Henry looked behind him to see the bleeding green remains of what seemed to be an exploded firework hanging in the sky just above the house; he wondered why they had not seen in on their approach from the truck; it must have been behind a tree. He'd never seen fireworks hang like that for so long as if there was something still keeping them up there: and the image they displayed. The green fireworks made a horrible face, like a skull, with a snake-like twisting line stretching out from what would have been the tongue. Henry felt the hairs on the back of his neck prick up as he looked at it.

"Steady yourself, mate," he said to himself. "You've got to show some leadership to these people."

He turned around to look at the boy in the eye, forcing himself to appear calm and in command of the situation. "What's your name, lad?"

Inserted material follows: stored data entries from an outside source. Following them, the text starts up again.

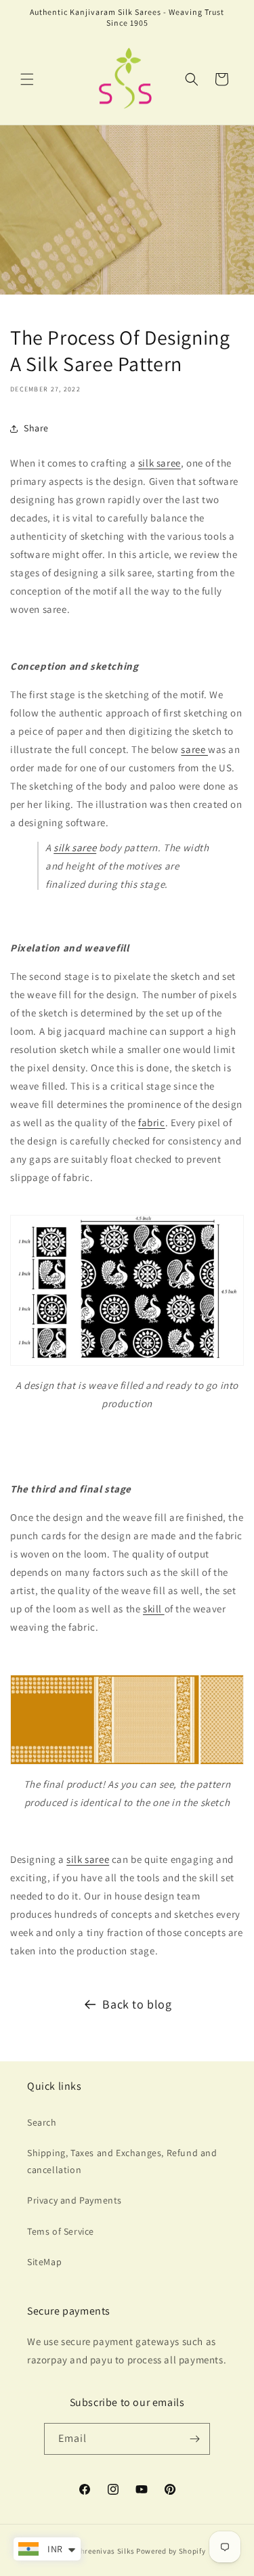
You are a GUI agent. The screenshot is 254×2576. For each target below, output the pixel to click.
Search (42, 2122)
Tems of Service (60, 2231)
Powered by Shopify (171, 2551)
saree (194, 749)
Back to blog (136, 2004)
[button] (27, 79)
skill (154, 1608)
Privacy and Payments (74, 2200)
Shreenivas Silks (105, 2551)
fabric (151, 1122)
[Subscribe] (194, 2439)
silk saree (159, 462)
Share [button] (36, 428)
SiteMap (44, 2262)
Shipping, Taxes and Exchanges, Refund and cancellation (122, 2161)
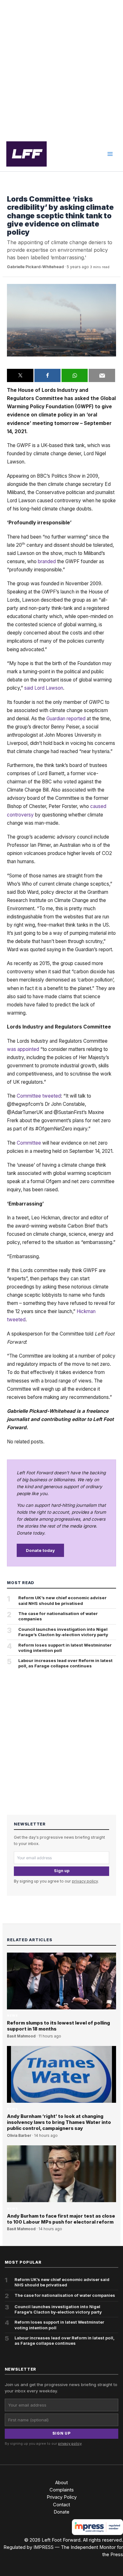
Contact (61, 2505)
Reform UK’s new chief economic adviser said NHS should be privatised (62, 1600)
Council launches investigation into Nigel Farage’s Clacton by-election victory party (63, 1632)
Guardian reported (65, 719)
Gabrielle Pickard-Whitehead (35, 266)
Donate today (40, 1550)
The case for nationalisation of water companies (58, 1616)
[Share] (47, 375)
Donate (61, 2512)
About (61, 2482)
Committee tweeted (39, 1096)
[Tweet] (20, 375)
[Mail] (102, 375)
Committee (29, 1143)
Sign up (61, 1870)
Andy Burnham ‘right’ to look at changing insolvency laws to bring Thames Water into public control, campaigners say (59, 2122)
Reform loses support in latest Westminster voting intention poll (65, 1647)
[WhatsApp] (75, 375)
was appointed (23, 1049)
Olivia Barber (19, 2135)
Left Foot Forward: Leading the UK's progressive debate (26, 154)
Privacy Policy (62, 2497)
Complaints (62, 2490)
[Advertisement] (61, 68)
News (12, 189)
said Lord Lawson (43, 688)
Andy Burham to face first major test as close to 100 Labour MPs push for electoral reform (61, 2219)
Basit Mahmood (21, 2036)
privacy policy (85, 1881)
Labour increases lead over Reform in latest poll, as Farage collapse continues (65, 1663)
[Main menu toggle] (110, 154)
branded (47, 561)
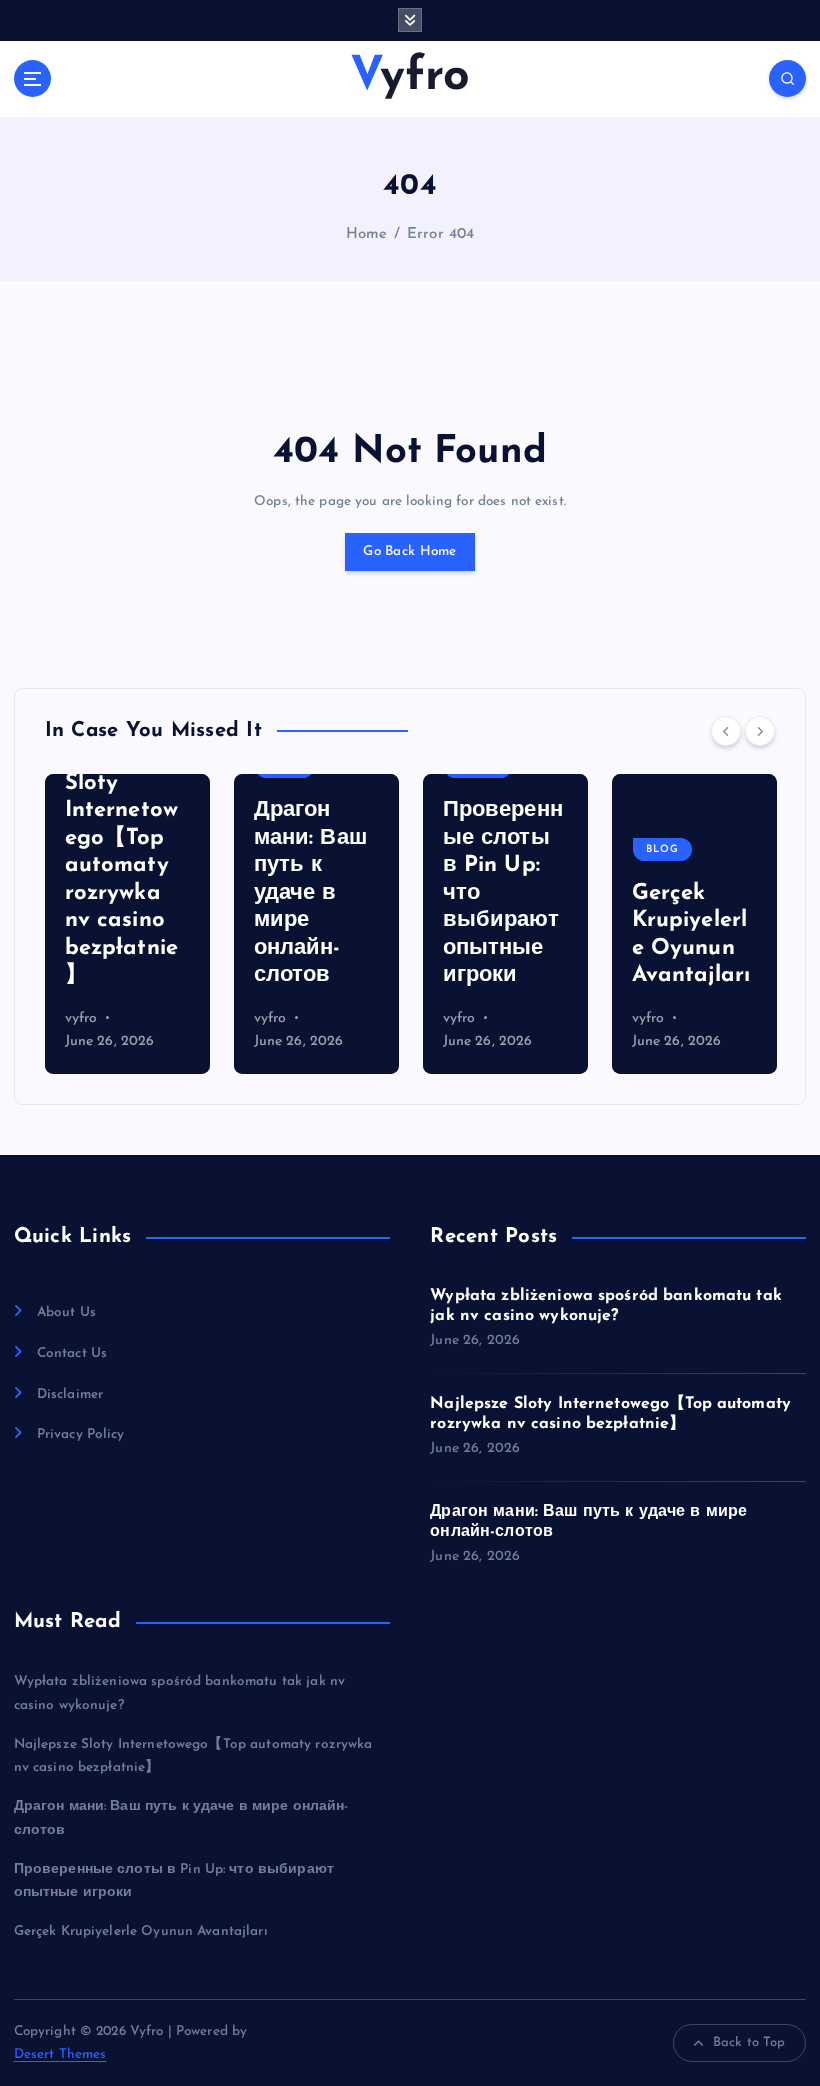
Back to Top (749, 2042)
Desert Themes (60, 2054)
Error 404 (440, 234)
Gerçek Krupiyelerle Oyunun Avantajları (141, 1931)
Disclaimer (70, 1394)
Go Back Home (409, 551)
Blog (578, 849)
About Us (66, 1312)
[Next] (760, 731)
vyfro (185, 1018)
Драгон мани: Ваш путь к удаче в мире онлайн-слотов (225, 893)
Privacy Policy (81, 1434)
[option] (231, 924)
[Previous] (726, 731)
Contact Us (72, 1353)
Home (367, 234)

"Piers, sir. Piers Polkiss."

"Well, Piers," Henry replied. "We'll find your friend, now don't worry."

Piers nodded weakly.

Henry turned his attention back to the remains of the house. He hoped he sounded more confident than he felt at that moment, because there seemed in fact little hope for the lad's portly companion if he had indeed been inside. It was the oddest thing he had seen in almost twenty years of service: the house itself had been burnt almost to a blackened crisp; only small wisps of smoke curled around what remained of the now gutted interior. Yet the garden itself remained untouched, down to the perfectly kept rose bushes in the front lawn. It was if someone had deliberately annihilated, with painstaking accuracy, only the rectangular lot of the one house, which, unbeknownst to Henry, was precisely what had happened. Even more amazing was that the adjacent semi-detached home was itself completely unscathed, down to the perfect red brick wall that had been shared between the two properties: its bewildered occupants were now standing unscratched on their front driveway.

Number 3 Privet Drive was left spotless but there was little left of what had once been Number 4.

* * *

Ginny Weasley was lying in the Chamber of Secrets.

She stared up at the cavernous ceiling of the chamber, its roof extending far into darkness. Somewhere nearby she could hear the death groans of the Basilisk growing ever fainter. Nearer still she could hear the shuffling of feet.

"It makes no difference," said a voice. "I prefer it this way. Just you and me, Harry Potter. Just you and me."

It was Tom Riddle's voice. And the person he was talking to was Harry. Ginny realized that it was she who had made him come down here. It was she who had opened the Chamber of Secrets. And just as Tom had said he would, Harry had come down after her - to rescue her. And had fallen completely into his trap. It had all been Ginny's fault.

Harry didn't respond. But Ginny could hear his feet shuffling, stepping now and then on a wet puddle on the dank floor of the Chamber, now covered with a mixture of water, slime, and Basilisk blood. Harry had killed the Basilisk - the Basilisk that Ginny had unleashed. But now he still had to face Tom, a Tom that was growing stronger as she grew weaker.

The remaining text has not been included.